--- Information provided ---

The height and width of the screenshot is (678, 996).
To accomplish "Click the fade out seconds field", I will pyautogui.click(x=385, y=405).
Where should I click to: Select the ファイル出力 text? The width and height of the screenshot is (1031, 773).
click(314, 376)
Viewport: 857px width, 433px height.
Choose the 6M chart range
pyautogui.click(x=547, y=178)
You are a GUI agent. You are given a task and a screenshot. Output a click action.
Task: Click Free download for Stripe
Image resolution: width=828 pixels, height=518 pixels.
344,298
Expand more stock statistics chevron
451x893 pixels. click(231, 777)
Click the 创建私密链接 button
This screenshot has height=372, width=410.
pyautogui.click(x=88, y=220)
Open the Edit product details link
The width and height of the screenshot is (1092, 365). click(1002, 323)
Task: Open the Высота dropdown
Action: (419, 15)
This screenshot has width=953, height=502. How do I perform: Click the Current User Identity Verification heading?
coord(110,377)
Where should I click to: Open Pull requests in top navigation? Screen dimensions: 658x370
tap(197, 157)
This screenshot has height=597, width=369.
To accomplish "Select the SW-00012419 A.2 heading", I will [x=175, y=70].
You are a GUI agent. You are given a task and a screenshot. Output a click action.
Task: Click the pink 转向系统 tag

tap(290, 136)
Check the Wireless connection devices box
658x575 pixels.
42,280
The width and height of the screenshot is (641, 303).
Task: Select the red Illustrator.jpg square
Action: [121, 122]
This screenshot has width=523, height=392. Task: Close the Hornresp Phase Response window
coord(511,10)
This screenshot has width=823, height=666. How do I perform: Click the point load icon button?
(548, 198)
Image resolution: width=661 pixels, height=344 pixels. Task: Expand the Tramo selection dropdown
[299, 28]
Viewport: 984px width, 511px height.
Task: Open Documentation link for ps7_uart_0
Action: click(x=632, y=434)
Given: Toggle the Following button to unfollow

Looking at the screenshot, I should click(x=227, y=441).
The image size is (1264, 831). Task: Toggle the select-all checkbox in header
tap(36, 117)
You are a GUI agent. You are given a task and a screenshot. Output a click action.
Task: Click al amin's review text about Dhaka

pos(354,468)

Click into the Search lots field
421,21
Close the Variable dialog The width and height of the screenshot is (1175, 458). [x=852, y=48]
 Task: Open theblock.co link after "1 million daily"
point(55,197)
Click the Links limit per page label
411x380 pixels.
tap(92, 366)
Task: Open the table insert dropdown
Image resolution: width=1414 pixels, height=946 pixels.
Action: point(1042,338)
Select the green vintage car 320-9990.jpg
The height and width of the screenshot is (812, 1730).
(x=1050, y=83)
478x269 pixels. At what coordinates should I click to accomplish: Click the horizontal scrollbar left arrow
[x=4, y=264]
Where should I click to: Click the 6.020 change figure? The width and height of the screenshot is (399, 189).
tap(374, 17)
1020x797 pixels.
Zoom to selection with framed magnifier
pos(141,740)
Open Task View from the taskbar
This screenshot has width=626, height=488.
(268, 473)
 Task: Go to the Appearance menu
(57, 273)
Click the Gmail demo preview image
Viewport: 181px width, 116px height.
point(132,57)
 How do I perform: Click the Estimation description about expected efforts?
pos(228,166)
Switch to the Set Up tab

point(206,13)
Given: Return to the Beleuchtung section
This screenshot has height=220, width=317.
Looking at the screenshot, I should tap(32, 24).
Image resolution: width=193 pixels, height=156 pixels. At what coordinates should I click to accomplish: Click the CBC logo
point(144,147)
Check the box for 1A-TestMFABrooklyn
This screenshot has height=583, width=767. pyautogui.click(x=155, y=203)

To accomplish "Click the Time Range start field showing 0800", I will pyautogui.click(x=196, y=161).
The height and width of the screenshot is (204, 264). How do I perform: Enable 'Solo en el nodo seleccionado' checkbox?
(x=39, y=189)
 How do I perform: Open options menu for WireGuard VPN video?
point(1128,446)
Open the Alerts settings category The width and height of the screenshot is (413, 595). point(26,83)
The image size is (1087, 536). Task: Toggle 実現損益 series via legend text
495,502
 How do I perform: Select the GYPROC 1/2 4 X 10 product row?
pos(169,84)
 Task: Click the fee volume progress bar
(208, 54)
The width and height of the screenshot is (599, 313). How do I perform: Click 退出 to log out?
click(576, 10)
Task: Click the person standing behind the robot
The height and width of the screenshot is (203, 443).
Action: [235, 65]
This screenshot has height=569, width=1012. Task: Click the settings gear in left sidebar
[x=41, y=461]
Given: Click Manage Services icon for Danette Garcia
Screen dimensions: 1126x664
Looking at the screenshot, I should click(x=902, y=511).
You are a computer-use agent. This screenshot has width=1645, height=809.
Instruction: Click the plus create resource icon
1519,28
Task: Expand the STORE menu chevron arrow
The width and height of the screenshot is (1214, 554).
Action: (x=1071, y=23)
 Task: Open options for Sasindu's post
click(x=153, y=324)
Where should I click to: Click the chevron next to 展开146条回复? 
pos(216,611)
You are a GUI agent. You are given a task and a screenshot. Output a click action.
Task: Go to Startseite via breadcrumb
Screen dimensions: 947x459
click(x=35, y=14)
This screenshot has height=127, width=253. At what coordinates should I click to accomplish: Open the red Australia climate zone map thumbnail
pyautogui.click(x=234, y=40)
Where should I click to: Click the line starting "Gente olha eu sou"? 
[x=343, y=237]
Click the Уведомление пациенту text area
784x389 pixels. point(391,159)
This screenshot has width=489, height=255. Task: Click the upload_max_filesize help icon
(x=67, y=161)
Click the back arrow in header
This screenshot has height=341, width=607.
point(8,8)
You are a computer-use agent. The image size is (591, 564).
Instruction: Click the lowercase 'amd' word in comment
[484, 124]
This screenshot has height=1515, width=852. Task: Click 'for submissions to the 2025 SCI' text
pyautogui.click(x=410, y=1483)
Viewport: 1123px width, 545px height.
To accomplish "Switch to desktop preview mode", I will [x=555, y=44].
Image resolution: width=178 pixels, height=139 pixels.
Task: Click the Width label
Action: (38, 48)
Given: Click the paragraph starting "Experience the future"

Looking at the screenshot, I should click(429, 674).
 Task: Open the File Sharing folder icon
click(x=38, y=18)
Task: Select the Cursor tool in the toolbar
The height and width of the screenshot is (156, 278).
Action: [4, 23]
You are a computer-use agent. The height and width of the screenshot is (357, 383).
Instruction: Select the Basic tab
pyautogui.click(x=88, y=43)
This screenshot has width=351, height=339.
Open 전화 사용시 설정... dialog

---

Task brief: The expected result is every record above, duplicated exactly.

Solved problem:
The height and width of the screenshot is (678, 996).
To accomplish "Click the fade out seconds field", I will pyautogui.click(x=385, y=405).
Where should I click to: Select the ファイル出力 text? The width and height of the screenshot is (1031, 773).
click(314, 376)
Viewport: 857px width, 433px height.
Choose the 6M chart range
pyautogui.click(x=547, y=178)
You are a GUI agent. You are given a task and a screenshot. Output a click action.
Task: Click Free download for Stripe
Image resolution: width=828 pixels, height=518 pixels.
344,298
Expand more stock statistics chevron
451x893 pixels. click(231, 777)
Click the 创建私密链接 button
This screenshot has height=372, width=410.
pyautogui.click(x=88, y=220)
Open the Edit product details link
The width and height of the screenshot is (1092, 365). click(1002, 323)
Task: Open the Высота dropdown
Action: (419, 15)
This screenshot has width=953, height=502. How do I perform: Click the Current User Identity Verification heading?
coord(110,377)
Where should I click to: Open Pull requests in top navigation? Screen dimensions: 658x370
tap(197, 157)
This screenshot has height=597, width=369.
To accomplish "Select the SW-00012419 A.2 heading", I will [x=175, y=70].
You are a GUI agent. You are given a task and a screenshot. Output a click action.
Task: Click the pink 转向系统 tag

tap(290, 136)
Check the Wireless connection devices box
658x575 pixels.
42,280
The width and height of the screenshot is (641, 303).
Task: Select the red Illustrator.jpg square
Action: [121, 122]
This screenshot has width=523, height=392. Task: Close the Hornresp Phase Response window
coord(511,10)
This screenshot has width=823, height=666. How do I perform: Click the point load icon button?
(548, 198)
Image resolution: width=661 pixels, height=344 pixels. Task: Expand the Tramo selection dropdown
[299, 28]
Viewport: 984px width, 511px height.
Task: Open Documentation link for ps7_uart_0
Action: click(x=632, y=434)
Given: Toggle the Following button to unfollow

Looking at the screenshot, I should click(x=227, y=441).
The image size is (1264, 831). Task: Toggle the select-all checkbox in header
tap(36, 117)
You are a GUI agent. You are given a task and a screenshot. Output a click action.
Task: Click al amin's review text about Dhaka

pos(354,468)

Click into the Search lots field
421,21
Close the Variable dialog The width and height of the screenshot is (1175, 458). [x=852, y=48]
 Task: Open theblock.co link after "1 million daily"
point(55,197)
Click the Links limit per page label
411x380 pixels.
tap(92, 366)
Task: Open the table insert dropdown
Image resolution: width=1414 pixels, height=946 pixels.
Action: point(1042,338)
Select the green vintage car 320-9990.jpg
The height and width of the screenshot is (812, 1730).
(x=1050, y=83)
478x269 pixels. At what coordinates should I click to accomplish: Click the horizontal scrollbar left arrow
[x=4, y=264]
Where should I click to: Click the 6.020 change figure? The width and height of the screenshot is (399, 189).
tap(374, 17)
1020x797 pixels.
Zoom to selection with framed magnifier
pos(141,740)
Open Task View from the taskbar
This screenshot has width=626, height=488.
(268, 473)
 Task: Go to the Appearance menu
(57, 273)
Click the Gmail demo preview image
Viewport: 181px width, 116px height.
point(132,57)
 How do I perform: Click the Estimation description about expected efforts?
pos(228,166)
Switch to the Set Up tab

point(206,13)
Given: Return to the Beleuchtung section
This screenshot has height=220, width=317.
Looking at the screenshot, I should tap(32, 24).
Image resolution: width=193 pixels, height=156 pixels. At what coordinates should I click to accomplish: Click the CBC logo
point(144,147)
Check the box for 1A-TestMFABrooklyn
This screenshot has height=583, width=767. pyautogui.click(x=155, y=203)

To accomplish "Click the Time Range start field showing 0800", I will pyautogui.click(x=196, y=161).
The height and width of the screenshot is (204, 264). How do I perform: Enable 'Solo en el nodo seleccionado' checkbox?
(x=39, y=189)
 How do I perform: Open options menu for WireGuard VPN video?
point(1128,446)
Open the Alerts settings category The width and height of the screenshot is (413, 595). point(26,83)
The image size is (1087, 536). Task: Toggle 実現損益 series via legend text
495,502
 How do I perform: Select the GYPROC 1/2 4 X 10 product row?
pos(169,84)
 Task: Click the fee volume progress bar
(208, 54)
The width and height of the screenshot is (599, 313). How do I perform: Click 退出 to log out?
click(576, 10)
Task: Click the person standing behind the robot
The height and width of the screenshot is (203, 443).
Action: [235, 65]
This screenshot has height=569, width=1012. Task: Click the settings gear in left sidebar
[x=41, y=461]
Given: Click Manage Services icon for Danette Garcia
Screen dimensions: 1126x664
Looking at the screenshot, I should click(x=902, y=511).
You are a computer-use agent. This screenshot has width=1645, height=809.
Instruction: Click the plus create resource icon
1519,28
Task: Expand the STORE menu chevron arrow
The width and height of the screenshot is (1214, 554).
Action: (x=1071, y=23)
 Task: Open options for Sasindu's post
click(x=153, y=324)
Where should I click to: Click the chevron next to 展开146条回复? 
pos(216,611)
You are a GUI agent. You are given a task and a screenshot. Output a click action.
Task: Go to Startseite via breadcrumb
Screen dimensions: 947x459
click(x=35, y=14)
This screenshot has height=127, width=253. At what coordinates should I click to accomplish: Open the red Australia climate zone map thumbnail
pyautogui.click(x=234, y=40)
Where should I click to: Click the line starting "Gente olha eu sou"? 
[x=343, y=237]
Click the Уведомление пациенту text area
784x389 pixels. point(391,159)
This screenshot has width=489, height=255. Task: Click the upload_max_filesize help icon
(x=67, y=161)
Click the back arrow in header
This screenshot has height=341, width=607.
point(8,8)
You are a computer-use agent. The image size is (591, 564).
Instruction: Click the lowercase 'amd' word in comment
[484, 124]
This screenshot has height=1515, width=852. Task: Click 'for submissions to the 2025 SCI' text
pyautogui.click(x=410, y=1483)
Viewport: 1123px width, 545px height.
To accomplish "Switch to desktop preview mode", I will [x=555, y=44].
Image resolution: width=178 pixels, height=139 pixels.
Task: Click the Width label
Action: (38, 48)
Given: Click the paragraph starting "Experience the future"

Looking at the screenshot, I should click(429, 674).
 Task: Open the File Sharing folder icon
click(x=38, y=18)
Task: Select the Cursor tool in the toolbar
The height and width of the screenshot is (156, 278).
Action: [4, 23]
You are a computer-use agent. The height and width of the screenshot is (357, 383).
Instruction: Select the Basic tab
pyautogui.click(x=88, y=43)
This screenshot has width=351, height=339.
Open 전화 사용시 설정... dialog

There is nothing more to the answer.